When I returned from lovers' lane
My hair was white as snow.
Joy, incomprehension, pain
I'd seen like seasons come and go.
How I got home again,
Frozen half dead, perhaps you know.

You hide a smile and quote a text:
Desires unsatisfied
Persist from one life to the next.
Hearths we strip ourselves beside
Long, long ago were x'ed
On blueprints of "consuming pride".

Times out of mind, the bubble-gleam
To our charred level drew
April back. A sudden beam...
— Keep talking while I change into
The pattern of a stream
Bordered with rushes white on blue.


Many of his greatest poems are just too long to post up here. The amazing "Lost in Translation" is worth reading but pages and pages too long to type in. It was Michael Donaghy who introduced me to Merrill, with "The Broken Home", a series of sonnets about his childhood and his parents, and I thought: what is this richness and detail, and how can he know so much about me? I think Merrill, though often accused of archness and even shallowness (!!), has a gift for what is emotionally true.

Here's one of them:


When my parents were younger this was a popular act:
A veiled woman would leap from an electric, wine-dark car
To the steps of no matter what — the Senate or the Ritz Bar —
And bodily, at newsreel speed, attack

No matter whom — Al Smith or José María Sert
Or Clemenceau — veins standing out on her throat
As she yelled War mongerer! Pig! Give us the vote!,
And would have to be hauled away in her hobble skirt.

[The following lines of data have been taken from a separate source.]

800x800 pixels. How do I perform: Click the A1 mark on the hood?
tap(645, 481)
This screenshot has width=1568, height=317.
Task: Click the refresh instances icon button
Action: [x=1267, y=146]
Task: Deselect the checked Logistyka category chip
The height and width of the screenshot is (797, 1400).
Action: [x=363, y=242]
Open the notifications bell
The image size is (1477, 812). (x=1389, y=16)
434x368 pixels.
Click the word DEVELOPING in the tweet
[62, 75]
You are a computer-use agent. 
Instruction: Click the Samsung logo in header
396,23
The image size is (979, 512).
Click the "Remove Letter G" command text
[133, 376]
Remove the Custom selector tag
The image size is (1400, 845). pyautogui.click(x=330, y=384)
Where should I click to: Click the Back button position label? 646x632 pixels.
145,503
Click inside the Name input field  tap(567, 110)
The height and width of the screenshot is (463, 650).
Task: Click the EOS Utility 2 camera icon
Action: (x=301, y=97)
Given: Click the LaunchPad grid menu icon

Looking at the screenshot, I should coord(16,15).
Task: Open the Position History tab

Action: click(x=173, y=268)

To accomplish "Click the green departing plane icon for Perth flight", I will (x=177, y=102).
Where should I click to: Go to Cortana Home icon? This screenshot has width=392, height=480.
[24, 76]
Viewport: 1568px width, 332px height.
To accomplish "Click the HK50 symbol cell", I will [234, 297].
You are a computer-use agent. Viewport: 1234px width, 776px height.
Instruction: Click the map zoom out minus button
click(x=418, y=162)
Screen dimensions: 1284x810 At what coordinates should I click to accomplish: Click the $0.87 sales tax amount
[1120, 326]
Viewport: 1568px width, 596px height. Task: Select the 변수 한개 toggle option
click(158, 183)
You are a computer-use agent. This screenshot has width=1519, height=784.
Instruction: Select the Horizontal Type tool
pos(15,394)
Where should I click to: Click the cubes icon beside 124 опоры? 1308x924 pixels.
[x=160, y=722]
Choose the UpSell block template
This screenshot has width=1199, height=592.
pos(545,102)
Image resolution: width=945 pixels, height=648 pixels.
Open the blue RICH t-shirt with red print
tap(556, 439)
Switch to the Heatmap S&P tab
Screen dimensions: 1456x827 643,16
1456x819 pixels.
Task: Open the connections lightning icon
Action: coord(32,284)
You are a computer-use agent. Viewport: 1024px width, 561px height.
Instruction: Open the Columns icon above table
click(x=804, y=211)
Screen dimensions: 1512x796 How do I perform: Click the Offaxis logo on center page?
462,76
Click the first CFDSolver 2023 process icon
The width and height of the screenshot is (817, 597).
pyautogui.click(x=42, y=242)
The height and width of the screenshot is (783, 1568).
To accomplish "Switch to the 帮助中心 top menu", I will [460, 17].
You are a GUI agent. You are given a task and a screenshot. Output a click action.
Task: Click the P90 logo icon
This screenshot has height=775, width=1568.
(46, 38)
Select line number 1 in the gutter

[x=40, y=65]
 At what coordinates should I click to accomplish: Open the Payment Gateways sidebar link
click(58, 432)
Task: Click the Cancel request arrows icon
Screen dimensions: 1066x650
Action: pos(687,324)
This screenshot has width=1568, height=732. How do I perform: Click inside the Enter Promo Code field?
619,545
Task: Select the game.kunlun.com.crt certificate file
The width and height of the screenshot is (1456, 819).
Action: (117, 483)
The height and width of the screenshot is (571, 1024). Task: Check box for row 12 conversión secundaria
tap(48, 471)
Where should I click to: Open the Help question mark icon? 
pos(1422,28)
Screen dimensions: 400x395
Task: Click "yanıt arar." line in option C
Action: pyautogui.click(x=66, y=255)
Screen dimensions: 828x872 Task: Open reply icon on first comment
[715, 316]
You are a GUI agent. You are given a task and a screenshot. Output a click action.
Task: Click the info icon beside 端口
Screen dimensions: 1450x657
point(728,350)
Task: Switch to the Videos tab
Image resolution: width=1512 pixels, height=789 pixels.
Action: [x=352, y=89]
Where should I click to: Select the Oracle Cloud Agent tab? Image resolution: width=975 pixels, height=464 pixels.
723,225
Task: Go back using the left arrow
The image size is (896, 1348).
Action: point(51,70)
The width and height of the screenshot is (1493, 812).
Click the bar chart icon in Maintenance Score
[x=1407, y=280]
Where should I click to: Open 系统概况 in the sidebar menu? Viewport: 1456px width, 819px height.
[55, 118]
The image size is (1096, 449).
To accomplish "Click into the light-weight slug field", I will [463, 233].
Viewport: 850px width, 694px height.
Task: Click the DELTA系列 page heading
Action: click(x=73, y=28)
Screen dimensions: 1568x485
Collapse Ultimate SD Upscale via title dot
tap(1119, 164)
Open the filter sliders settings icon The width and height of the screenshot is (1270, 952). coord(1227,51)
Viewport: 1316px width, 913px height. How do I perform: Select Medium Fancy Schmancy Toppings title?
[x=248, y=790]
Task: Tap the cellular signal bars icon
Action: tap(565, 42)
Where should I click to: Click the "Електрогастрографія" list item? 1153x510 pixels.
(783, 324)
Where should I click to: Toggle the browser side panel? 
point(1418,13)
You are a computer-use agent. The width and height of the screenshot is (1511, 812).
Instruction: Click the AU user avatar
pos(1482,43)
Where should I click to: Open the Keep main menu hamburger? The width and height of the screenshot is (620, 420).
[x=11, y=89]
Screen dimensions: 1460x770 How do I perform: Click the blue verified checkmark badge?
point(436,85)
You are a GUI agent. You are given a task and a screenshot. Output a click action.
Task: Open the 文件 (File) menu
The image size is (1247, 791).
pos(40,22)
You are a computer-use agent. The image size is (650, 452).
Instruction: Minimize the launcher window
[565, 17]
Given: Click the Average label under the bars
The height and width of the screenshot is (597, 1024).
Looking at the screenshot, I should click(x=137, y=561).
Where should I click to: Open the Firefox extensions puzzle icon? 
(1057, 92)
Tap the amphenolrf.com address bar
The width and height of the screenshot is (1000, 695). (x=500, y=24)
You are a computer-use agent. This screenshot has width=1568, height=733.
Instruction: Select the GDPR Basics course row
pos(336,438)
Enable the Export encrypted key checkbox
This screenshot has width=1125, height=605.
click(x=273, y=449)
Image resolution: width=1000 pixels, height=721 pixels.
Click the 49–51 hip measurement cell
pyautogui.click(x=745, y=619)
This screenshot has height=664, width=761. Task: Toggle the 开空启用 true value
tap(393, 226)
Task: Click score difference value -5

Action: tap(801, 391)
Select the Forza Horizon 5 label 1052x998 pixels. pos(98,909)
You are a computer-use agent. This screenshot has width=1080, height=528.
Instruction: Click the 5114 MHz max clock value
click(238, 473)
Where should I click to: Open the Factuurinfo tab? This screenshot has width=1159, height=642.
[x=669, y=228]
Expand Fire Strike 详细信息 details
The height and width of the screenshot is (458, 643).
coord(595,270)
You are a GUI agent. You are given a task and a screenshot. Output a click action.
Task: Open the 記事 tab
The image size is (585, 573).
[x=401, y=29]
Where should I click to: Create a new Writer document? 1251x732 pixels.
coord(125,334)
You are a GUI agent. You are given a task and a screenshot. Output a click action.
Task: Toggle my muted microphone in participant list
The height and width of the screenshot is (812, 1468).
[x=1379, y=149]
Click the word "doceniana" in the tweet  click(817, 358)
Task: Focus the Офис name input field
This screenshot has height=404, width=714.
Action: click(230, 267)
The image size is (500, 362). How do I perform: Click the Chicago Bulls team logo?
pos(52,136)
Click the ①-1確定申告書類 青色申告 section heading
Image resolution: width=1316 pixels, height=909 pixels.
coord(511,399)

What had the man done? Oh, made history.
Her business (he had implied) was giving birth,
Tending the house, mending the socks.

Always that same old story —
Father Time and Mother Earth,
A marriage on the rocks.

Here's another one I love to bits:


Charles on Fire


Another evening we sprawled about discussing
Appearances. And it was the consensus
That while uncommon physical good looks
Continued to launch one, as before, in life
(Among its vaporous eddies and false claims),
Still, as one of us said into his beard,
"Without your intellectual and spiritual
Values, man, you are sunk." No one but squared
The shoulders of their own unlovliness.
Long-suffering Charles, having cooked and served the meal,
Now brought out little tumblers finely etched
He filled with amber liquor and then passed.
"Say," said the same young man, "in Paris, France,
They do it this way" — bounding to his feet
And touching a lit match to our host's full glass.
A blue flame, gentle, beautiful, came, went
Above the surface. In a hush that fell
We heard the vessel crack. The contents drained
As who should step down from a crystal coach.
Steward of spirits, Charles's glistening hand
All at once gloved itself in eeriness.
The moment passed. He made two quick sweeps and
Was flesh again. "It couldn't matter less,"
He said, but with a shocked, unconscious glance
Into the mirror. Finding nothing changed,
He filled a fresh glass and sank down among us.